• WORK ORDER
Going through the entries below, copy out each line that contains "arrow".

• DATASET ENTRIES
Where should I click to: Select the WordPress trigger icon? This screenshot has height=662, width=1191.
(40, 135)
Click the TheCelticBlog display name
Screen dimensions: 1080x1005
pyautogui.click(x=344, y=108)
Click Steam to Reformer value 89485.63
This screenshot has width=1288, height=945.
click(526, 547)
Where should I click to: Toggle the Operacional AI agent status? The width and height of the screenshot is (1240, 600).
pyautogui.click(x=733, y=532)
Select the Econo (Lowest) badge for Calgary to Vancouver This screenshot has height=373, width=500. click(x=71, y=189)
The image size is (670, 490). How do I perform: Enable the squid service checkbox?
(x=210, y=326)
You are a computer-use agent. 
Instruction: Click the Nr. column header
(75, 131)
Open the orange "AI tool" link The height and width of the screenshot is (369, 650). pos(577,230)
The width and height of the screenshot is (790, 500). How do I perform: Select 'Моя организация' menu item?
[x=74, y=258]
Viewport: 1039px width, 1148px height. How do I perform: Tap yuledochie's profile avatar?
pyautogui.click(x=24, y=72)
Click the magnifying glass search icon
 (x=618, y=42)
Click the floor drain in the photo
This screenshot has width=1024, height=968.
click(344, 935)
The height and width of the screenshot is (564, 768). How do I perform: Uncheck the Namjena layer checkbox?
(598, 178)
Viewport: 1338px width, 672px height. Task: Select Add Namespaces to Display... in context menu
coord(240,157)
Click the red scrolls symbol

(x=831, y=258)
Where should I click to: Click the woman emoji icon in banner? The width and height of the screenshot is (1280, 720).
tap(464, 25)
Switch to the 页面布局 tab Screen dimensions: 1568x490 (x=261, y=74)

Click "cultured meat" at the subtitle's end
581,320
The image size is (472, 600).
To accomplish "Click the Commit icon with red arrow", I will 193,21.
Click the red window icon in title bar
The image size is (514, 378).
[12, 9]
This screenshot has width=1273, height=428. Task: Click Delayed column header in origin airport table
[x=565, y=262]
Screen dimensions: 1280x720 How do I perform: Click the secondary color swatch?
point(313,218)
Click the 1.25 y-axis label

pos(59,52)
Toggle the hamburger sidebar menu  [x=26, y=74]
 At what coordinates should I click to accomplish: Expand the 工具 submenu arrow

• REPLY TO THE TASK
To accomplish "Click the Commit icon with red arrow", I will 193,21.
 At what coordinates should I click to accomplish: Expand the 工具 submenu arrow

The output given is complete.